Etrange retour sur le devant de la scène de la maire de Lille. La dame des 35 heures se présente aujourd’hui comme l’incarnation de la résistance au rouleau compresseur sarkozyste. « Touche pas à mes 35 heures » ne saurait pourtant être un slogan d’avenir. En 2002 pourtant, ces mêmes 35 heures, par le désordre qu’elles avaient généré dans leur mise en œuvre, avaient été accusées d’être responsables de la défaite de la gauche.
Alors que Delanoë et Royal chassent à droite du parti, la maire de Lille tente de séduire la gauche du parti. « Je suis fière des congés payés, de l’abolition de la peine de mort et des 35 heures… Je veux retrouver la gauche collective, créatrice, solidaire et joyeuse ; laissons de côté nos querelles dépassées ! », a-t-elle lancé, en conclusion du meeting de dimanche. Ca fera certes plaisir aux fabiusiens, mais aux autres ? Car la difficulté est bien là, donner de la consistante à un attelage des plus hétéroclites.
Derrière cette montée en puissance surprise de Martine Aubry, on devine la patte de Laurent Fabius. Le retrait de celui-ci des instances nationales au profit de son lieutenant Guillaume Bachelay n’était qu’un simple affichage. Ses ambitions sont intactes : l’Elysée. En vieux fauve de la politique, l’ancien Premier ministre sait composer, jouer des rivalités et placer ses hommes de main aux endroits stratégiques. Claude Bartolone, par exemple, présent dès le départ dans les négociations pour la constitution du pôle des Reconstructeurs. Marginalisés jusqu’alors, les fabiusiens ont trouvé une bouée de sauvetage dans une alliance qu’ils comptent bien retourner en leur faveur. « Le test, ce sera le moment de la motion, à la rentrée », précisait Claude Bartolone, qui se félicitait que « l’alternative prenne si vite » se léchant par avance les babines, tout comme son mentor.

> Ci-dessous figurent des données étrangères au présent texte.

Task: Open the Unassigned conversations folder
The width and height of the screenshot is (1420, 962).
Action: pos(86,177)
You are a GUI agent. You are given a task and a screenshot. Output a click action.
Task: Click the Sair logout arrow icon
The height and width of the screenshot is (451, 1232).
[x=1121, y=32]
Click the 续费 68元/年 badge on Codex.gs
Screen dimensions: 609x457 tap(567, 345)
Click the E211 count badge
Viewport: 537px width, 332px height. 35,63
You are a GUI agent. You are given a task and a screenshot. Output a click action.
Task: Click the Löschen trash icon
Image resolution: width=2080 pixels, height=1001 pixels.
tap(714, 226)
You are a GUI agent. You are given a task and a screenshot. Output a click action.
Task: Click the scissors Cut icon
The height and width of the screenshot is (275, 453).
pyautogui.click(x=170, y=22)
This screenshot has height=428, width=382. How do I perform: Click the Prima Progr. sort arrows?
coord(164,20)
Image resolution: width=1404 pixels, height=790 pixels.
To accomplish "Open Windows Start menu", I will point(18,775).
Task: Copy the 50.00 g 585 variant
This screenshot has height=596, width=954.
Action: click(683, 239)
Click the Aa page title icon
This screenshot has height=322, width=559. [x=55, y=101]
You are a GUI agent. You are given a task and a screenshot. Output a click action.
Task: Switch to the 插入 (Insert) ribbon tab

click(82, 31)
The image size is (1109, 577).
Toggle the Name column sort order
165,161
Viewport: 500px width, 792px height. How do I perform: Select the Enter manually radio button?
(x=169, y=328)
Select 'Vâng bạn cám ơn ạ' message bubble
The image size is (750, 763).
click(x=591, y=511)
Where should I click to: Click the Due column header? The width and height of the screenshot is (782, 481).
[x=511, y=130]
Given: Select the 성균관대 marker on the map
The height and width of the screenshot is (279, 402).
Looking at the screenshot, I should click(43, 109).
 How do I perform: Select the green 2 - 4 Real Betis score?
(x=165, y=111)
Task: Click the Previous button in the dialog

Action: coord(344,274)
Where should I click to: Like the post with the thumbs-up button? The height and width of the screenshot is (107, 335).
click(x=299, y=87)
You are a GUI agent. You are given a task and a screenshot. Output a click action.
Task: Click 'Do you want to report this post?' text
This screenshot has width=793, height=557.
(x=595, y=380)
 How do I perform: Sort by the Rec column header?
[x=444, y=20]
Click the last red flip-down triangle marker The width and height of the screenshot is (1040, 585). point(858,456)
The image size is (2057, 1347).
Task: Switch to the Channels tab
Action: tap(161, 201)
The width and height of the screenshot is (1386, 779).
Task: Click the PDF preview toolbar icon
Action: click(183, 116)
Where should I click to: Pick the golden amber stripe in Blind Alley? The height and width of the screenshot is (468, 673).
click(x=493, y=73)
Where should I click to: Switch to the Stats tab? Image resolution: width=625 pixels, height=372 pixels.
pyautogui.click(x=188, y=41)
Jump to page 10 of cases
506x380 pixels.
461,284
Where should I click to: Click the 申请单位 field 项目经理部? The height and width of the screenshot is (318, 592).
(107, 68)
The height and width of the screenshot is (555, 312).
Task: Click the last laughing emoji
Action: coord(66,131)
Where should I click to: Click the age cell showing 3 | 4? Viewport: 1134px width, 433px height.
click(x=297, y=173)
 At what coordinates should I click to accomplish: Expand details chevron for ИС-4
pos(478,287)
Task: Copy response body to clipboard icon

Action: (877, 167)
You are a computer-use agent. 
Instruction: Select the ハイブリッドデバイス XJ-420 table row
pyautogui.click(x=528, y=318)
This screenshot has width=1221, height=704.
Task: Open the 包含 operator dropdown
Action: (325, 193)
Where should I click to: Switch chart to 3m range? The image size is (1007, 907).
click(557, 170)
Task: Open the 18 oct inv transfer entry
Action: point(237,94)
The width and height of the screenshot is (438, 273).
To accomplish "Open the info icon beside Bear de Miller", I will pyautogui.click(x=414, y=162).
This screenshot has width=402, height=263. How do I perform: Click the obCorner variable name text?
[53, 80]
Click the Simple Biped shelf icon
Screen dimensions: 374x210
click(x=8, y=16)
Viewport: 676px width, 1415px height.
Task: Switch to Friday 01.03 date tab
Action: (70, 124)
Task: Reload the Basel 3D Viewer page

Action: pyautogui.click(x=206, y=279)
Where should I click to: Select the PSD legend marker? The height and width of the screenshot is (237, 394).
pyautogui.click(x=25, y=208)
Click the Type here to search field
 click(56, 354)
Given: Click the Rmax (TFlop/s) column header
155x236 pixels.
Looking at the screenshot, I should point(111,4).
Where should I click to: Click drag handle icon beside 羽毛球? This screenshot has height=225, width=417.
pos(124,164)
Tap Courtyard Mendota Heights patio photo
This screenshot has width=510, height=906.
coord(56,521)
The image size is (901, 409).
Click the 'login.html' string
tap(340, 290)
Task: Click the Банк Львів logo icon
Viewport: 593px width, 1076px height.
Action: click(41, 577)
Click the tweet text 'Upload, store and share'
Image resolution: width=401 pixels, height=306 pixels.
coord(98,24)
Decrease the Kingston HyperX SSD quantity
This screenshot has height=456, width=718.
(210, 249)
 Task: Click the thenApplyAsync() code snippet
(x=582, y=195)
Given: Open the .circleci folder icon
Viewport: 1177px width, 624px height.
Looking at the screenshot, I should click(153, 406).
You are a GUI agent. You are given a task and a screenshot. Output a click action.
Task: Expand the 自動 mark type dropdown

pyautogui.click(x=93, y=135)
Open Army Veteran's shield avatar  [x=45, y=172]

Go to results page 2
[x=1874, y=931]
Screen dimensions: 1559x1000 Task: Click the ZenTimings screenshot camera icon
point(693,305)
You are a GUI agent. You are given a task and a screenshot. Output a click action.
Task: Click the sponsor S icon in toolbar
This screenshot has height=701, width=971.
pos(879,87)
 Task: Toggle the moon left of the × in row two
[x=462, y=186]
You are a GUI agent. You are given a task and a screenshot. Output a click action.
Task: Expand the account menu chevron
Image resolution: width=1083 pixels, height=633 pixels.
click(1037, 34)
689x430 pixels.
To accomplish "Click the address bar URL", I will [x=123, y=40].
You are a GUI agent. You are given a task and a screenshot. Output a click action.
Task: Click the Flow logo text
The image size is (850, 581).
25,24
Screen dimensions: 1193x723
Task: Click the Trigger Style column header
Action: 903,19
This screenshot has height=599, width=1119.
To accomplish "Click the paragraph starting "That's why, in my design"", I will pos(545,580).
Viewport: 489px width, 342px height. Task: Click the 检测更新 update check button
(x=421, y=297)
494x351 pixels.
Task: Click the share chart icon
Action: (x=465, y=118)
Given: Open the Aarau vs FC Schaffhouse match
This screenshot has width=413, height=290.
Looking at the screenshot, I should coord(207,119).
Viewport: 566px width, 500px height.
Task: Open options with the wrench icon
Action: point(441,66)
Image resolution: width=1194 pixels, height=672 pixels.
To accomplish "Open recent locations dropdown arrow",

A l’inverse, Manuel Valls est sceptique. « Ca ne marchera pas », a-t-il déclaré sur France 2, se prononçant contre l’idée “de rassembler tous ceux qui ne veulent ni Delanoë ni Ségolène Royal” à la tête du PS. Manuel Valls prône une relève “générationnelle”. Un sentiment que doivent partager Arnaud Montebourg, Julien Dray et Pierre Moscovici.